Tuesday, March 03, 2009

The Denial of the Personal

At some point, probably during the Industrial Age, the employee began to be viewed as a machine.

One can understand why employers fostered that image. Machines are much easier to maintain than people; one goes wrong and it is repaired or replaced. They are specialized and can be expected to perform a particular task well.

Strangely enough, employees readily embraced the concept, perhaps because they too wanted some distance in the employment relationship. In no time they were strolling into job interviews and joining in an odd tango to keep the discussion away from anything that was not job-related. "Behavior for rent" was the way some sages defined the arrangement, little noting that clever description fits the world's oldest profession far more than it resembles a healthy personal or employment relationship.

We can blame this development on the usual suspects - the courts and the efficiency experts - but their contributions do not explain the eagerness to market our wares by showing how machine-like we can be.

This aversion to the subjective and the personal slipped into other areas. At some point, "Government" students became "Political Science" majors. "Liberal Arts" became "Social Sciences." "Personnel" became "Human Resources." Making a discipline more scientific was felt to be a step up. Draining the personal from the professional was considered to be a serious advance. We weren't hiring people, we were selecting candidates, and it was darned cooperative of them to play along with the pretense that, to borrow a sentiment from "The Godfather," it wasn't personal, it was business.

I wonder if we can find some territory in between these two extremes; a place where there is greater recognition of the need to see the whole person while avoiding what most of us would regard as a violation of privacy.

No magic answers here. I'm still thinking about this one.

2 comments:

Eclecticity said...

Publish!

Hoots said...

Came across this today. Much more at the link.

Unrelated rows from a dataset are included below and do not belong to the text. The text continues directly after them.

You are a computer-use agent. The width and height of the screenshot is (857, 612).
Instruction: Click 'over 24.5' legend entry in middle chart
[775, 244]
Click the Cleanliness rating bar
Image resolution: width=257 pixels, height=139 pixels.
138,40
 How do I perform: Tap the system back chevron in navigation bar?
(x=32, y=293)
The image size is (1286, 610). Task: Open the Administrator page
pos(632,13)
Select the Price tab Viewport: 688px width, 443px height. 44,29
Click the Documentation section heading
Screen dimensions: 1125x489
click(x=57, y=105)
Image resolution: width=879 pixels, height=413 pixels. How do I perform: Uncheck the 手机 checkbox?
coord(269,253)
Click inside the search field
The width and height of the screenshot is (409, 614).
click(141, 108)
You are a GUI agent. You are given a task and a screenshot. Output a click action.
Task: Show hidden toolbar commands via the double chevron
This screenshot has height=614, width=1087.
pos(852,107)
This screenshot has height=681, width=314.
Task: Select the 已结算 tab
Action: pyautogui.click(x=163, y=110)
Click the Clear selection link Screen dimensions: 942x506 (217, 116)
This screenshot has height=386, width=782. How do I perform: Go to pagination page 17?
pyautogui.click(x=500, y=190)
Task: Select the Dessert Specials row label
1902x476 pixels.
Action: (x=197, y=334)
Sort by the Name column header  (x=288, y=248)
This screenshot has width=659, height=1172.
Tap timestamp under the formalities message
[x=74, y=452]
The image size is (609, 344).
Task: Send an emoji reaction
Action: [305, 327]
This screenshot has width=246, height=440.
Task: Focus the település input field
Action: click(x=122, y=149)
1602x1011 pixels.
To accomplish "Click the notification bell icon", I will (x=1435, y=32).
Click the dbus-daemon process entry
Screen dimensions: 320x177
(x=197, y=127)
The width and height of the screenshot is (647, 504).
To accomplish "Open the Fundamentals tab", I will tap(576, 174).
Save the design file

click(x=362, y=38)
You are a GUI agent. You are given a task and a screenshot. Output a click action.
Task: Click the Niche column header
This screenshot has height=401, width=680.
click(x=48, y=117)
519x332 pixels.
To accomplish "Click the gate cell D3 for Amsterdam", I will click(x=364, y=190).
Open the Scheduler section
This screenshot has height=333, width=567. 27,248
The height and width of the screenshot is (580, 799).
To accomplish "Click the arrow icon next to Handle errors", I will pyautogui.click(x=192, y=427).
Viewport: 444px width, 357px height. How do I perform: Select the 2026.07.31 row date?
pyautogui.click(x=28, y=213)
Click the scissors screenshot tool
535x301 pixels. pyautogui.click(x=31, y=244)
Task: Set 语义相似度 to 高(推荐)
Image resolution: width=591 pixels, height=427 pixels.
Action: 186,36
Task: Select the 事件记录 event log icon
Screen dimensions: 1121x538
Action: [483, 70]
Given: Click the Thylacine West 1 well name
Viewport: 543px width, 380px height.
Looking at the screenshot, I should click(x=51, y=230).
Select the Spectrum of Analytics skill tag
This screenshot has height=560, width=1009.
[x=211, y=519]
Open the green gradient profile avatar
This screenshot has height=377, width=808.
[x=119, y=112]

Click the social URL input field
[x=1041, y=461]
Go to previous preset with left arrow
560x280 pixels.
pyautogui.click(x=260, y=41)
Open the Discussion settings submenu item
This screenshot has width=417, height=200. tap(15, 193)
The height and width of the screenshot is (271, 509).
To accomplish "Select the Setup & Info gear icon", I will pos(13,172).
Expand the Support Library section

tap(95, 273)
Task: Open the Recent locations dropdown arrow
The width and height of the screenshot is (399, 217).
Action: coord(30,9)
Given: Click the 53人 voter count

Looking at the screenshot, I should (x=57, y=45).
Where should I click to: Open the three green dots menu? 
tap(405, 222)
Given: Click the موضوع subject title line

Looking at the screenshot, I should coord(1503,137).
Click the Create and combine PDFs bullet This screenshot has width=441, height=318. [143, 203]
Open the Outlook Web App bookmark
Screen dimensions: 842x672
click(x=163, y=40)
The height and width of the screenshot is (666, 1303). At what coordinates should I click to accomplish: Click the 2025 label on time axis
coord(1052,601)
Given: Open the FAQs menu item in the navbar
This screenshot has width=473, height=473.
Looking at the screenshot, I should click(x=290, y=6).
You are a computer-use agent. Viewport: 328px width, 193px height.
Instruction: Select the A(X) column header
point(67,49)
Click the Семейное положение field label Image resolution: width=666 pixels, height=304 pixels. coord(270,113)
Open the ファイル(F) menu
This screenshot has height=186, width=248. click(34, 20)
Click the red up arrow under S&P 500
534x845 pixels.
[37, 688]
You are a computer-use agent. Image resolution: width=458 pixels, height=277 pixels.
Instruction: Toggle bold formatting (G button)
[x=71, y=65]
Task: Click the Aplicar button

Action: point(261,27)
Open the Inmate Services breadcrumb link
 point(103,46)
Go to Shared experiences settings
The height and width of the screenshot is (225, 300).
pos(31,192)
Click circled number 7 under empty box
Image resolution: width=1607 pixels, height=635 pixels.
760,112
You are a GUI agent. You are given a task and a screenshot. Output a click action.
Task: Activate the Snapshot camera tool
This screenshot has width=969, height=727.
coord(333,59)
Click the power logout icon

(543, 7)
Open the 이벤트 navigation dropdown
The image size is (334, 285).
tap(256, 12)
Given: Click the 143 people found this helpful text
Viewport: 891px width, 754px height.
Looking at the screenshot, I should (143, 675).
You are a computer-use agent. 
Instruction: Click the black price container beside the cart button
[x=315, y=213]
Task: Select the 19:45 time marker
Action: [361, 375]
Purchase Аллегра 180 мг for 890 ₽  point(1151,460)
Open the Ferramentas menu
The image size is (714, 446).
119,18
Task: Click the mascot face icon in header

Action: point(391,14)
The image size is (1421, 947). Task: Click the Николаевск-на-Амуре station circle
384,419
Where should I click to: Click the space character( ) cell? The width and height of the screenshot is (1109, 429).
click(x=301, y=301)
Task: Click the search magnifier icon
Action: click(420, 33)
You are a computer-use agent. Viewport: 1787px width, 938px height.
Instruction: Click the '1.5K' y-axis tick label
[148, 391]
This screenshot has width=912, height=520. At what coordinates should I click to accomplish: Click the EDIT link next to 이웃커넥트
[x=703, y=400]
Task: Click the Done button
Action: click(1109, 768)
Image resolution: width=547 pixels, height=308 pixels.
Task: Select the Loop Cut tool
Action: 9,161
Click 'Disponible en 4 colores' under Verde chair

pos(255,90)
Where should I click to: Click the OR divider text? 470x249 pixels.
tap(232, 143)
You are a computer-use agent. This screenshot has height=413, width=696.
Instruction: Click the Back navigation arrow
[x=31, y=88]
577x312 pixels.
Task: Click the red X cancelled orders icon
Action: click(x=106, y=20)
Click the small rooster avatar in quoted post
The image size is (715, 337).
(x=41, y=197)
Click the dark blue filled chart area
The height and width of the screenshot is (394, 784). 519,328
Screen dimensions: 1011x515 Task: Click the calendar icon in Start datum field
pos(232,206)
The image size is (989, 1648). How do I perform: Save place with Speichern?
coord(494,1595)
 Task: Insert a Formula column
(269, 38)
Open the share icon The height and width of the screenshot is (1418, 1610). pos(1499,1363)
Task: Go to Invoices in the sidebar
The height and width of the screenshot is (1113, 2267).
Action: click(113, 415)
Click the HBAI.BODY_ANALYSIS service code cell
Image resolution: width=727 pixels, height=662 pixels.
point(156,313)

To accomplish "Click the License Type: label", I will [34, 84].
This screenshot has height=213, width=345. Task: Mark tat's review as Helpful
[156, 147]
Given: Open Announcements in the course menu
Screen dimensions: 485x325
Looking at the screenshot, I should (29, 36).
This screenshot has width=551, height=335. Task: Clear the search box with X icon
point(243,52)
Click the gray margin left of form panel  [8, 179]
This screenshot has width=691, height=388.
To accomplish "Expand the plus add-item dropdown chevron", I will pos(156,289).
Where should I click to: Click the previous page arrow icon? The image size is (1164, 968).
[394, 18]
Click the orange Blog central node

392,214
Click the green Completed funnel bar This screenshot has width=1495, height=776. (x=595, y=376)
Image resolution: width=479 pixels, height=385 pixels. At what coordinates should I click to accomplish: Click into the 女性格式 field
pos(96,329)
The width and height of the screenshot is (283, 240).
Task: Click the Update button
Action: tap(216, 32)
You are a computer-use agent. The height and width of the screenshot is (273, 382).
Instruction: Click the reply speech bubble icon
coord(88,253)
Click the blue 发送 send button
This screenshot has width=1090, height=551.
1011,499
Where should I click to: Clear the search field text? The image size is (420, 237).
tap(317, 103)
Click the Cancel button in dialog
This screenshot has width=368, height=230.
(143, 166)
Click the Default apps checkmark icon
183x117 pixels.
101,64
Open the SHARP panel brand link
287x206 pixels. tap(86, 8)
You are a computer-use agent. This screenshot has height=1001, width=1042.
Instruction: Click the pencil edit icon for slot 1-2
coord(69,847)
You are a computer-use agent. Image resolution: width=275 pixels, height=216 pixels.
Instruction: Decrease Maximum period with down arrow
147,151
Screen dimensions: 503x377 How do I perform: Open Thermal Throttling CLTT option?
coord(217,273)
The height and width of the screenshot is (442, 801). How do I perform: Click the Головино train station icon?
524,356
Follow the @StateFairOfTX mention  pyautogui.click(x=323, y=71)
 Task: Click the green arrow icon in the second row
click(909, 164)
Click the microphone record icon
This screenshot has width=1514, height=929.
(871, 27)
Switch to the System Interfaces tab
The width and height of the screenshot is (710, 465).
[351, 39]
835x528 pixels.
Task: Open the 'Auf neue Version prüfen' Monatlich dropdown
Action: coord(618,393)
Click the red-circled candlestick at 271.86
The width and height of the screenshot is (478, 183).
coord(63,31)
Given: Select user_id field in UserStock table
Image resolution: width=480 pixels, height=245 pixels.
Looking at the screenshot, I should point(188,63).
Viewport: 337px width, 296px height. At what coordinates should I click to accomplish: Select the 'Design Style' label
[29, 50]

...the four pillars of smart growth

1. Outcomes, not income. Dumb growth is about incomes - are we richer today than we were yesterday? Smart growth is about people, and how much better or worse off they are - not merely how much junk an economy can churn out. Smart growth measures people's outcomes - not just their incomes. Are people healthier, fitter, smarter, happier? Economics that measure financial numbers, we've learned the hard way, often fail to be meaningful, except to the quants among us. It is tangible human outcomes that are the arbiters of authentic value creation.

2. Connections, not transactions. Dumb growth looks at what's flowing through the pipes of the global economy: the volume of trade. Smart growth looks at how pipes are formed, and why some pipes matter more than others: the quality of connections.

3. People, not product. The next time you hear an old dude talking about "product", let him know the 20th century ended a decade ago. Smart growth isn't driven by pushing product, but by the skill, dedication, and creativity of people. What's the difference? Everything. Globalization driven by McJobs deskilling the world, versus globalization driven by entrepreneurship, venture economies, and radical innovation. People not product means a renewed focus on labour mobility, human capital investment, labour market standards, and labour market efficiency. Smart growth isn't powered by capital dully seeking the lowest-cost labour -- but by giving labour the power to seek the capital with they can create, invent, and innovate the most.

4. Creativity, not productivity. Uh-oh: Creativity is an economic four-letter word. Why? Because it's hard to measure, manage, and model. So economists focus on productivity instead -- and the result is dumb growth.